The price quoted is inclusive of the following:
This offer excludes the following:
I will refer to the matters listed as being excluded as “the exclusions”.
[6] Hans Raj accepted the final quotation by way of a purchase order dated 30 April 2014, which added two further terms, first, that the escalator supplied was to be of a “scissors” design rather than “parallel”, and that Vision was to provide “12 months free service – monthly service”.
[7] Hans Raj provided Vision with plans for the escalator, prepared by its architect, Design Hut. Vision sent the plans to its supplier and ordered the escalator. The supplier subsequently sent Vision the layout plan for the escalator, which Vision forwarded to Hans Raj.
[8] There was no dispute between the parties that the builder engaged by Hans Raj to do the site preparation had difficulty reading and/or interpreting the layout plan. Hans Raj sought assistance from Vision, and Vision made one of its technicians available to assist the builder to measure the site. The technician undertook the measurements, and made markings on the floor and walls of the premises.
[9] In the course of site preparation, the builder excavated a pit in the floor, where the escalator was to be placed. A concrete tie beam was discovered under the floor. The presence of the tie beam meant that the escalator could not be installed on the site as per the architect’s plans. The tie beam had not been identified in the architect’s plans for the escalator.
[10] At this point an issue arose between Hans Raj and Vision. Vision maintained that as site preparation was Hans Raj’s responsibility, it was required to undertake any required structural modifications and alterations to enable the escalators to be installed. Hans Raj refused to deal with the tie beam and contended that it would compromise the structural integrity of the building.
[11] In an attempt to resolve the issue, Vision engaged an engineer, Mr Krishnan, to suggest a solution. Mr Krishnan inspected the site and noted that the pit encroached on the tie beam by about 200 mm. In the High Court, he produced in evidence a report he had provided to Vision, which was as follows:
Further to your instructions we have undertaken a structural review of the tie beam and proposed escalator pit junction.
As the most cost-effective option and without compromising the structural integrity of the existing building and its foundations we recommend the following:
The above procedure will ensure that the new pit wall is integral with the tie beam whilst accommodating the required clearances for the escalator equipment.

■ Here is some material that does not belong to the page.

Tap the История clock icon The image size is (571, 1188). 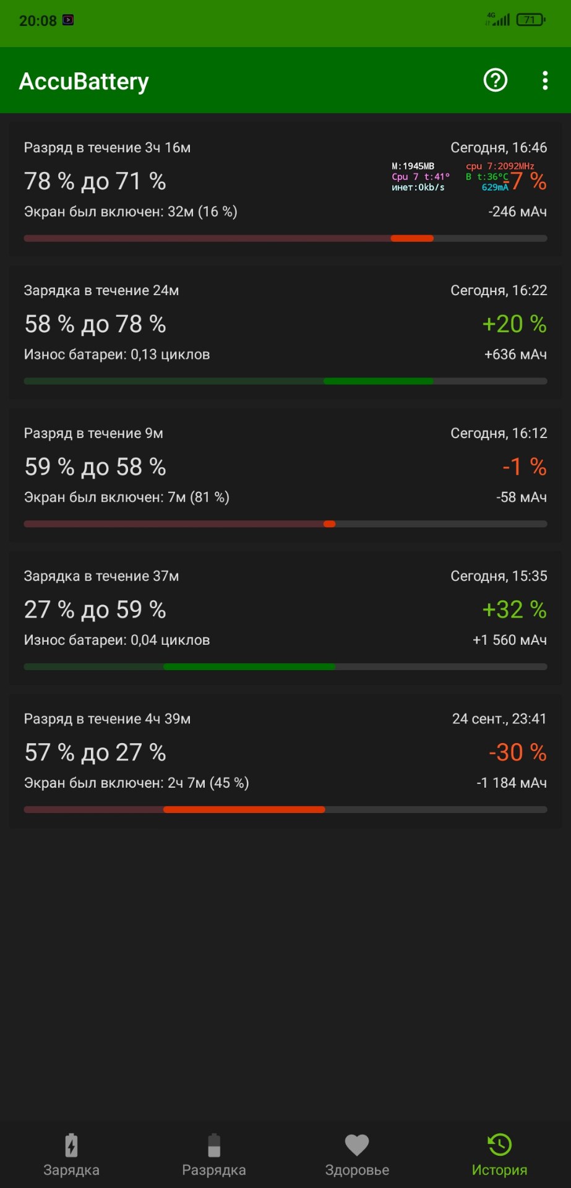click(499, 1145)
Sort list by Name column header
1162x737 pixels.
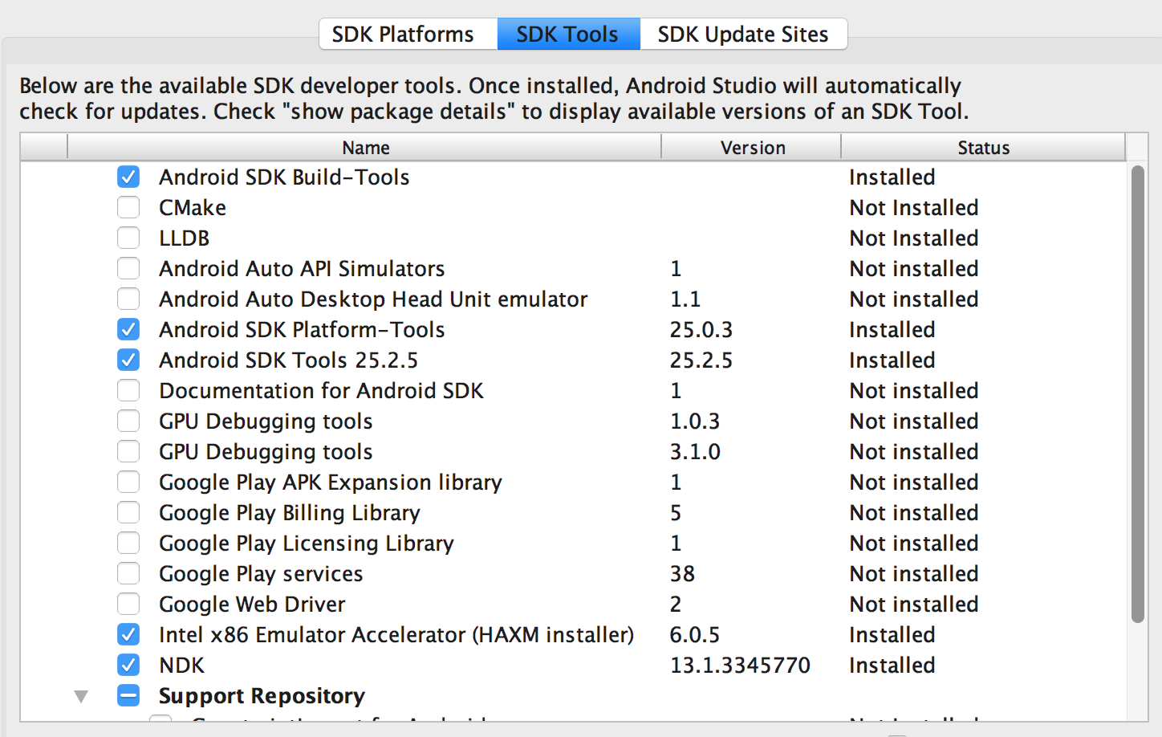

[12] In his evidence in chief in the High Court, and in cross examination, Mr Krishnan said that unambiguous and specific instructions as to the modification were required, and that if those instructions were followed, any risk of compromise of the structural integrity of the building was “fairly minimal”.
[13] Further, when asked in cross examination whether the length of the escalator “turned out to be longer than the pit” Mr Krishnan responded:
I believe it was a standard escalator the problem arose when upon excavation it was found that the extent of the escalator pit encroached somewhat to an existing tie beam. Obviously that could not have been foreseen by anyone except those who knew that there has been a tie beam there and without the structural drawings it would be something that would be uncertain prior to actually excavating the pit.
[14] Hans Raj was not satisfied with Mr Krishnan’s opinion and demanded that Vision pay the costs of the modifications and alterations, and give an assurance as to the structural integrity of the building. Vision then passed the matter to its solicitors, who gave notice to Hans Raj that it was in breach of the agreement, by not having prepared the site for installation of the escalator. Through their solicitors, Hans Raj’s response was to repudiate the agreement.
The High Court proceeding
[15] Vision then issued proceedings against Hans Raj for breach of contract. It alleged that Vision had fulfilled its obligations by supplying the escalator as ordered by Hans Raj. It further alleged that it was not able to install and commission the escalator because Hans Raj, in breach of its obligations under the agreement to prepare the site for installation including (but not limited to) onsite structural modifications and alterations, had failed to prepare the site for installation by making necessary structural alterations and modifications. In its prayer for relief Vision sought order for damages for loss of profits ($6,818.36), detention costs ($15,600), and storage costs of $46,550, together with Court ordered costs of the proceeding.
[16] Hans Raj said in its defence that structural works were not part of its responsibility, and that Vision had failed to provide and install an escalator of the correct size and had thereby breached the representations made to Hans Raj. It counterclaimed for damages totalling $666,194.58, comprising “loss of opening and anticipated loss of sales”, commissioning and building a temporary manual staircase, the cost of a new escalator, and construction costs.
The High Court judgment
[17] The issues for determination, as recorded in the Pre-trial Conference Minute dated 26 March 2019, were:
- What were the terms of the Agreement between the parties and their respective obligations thereunder?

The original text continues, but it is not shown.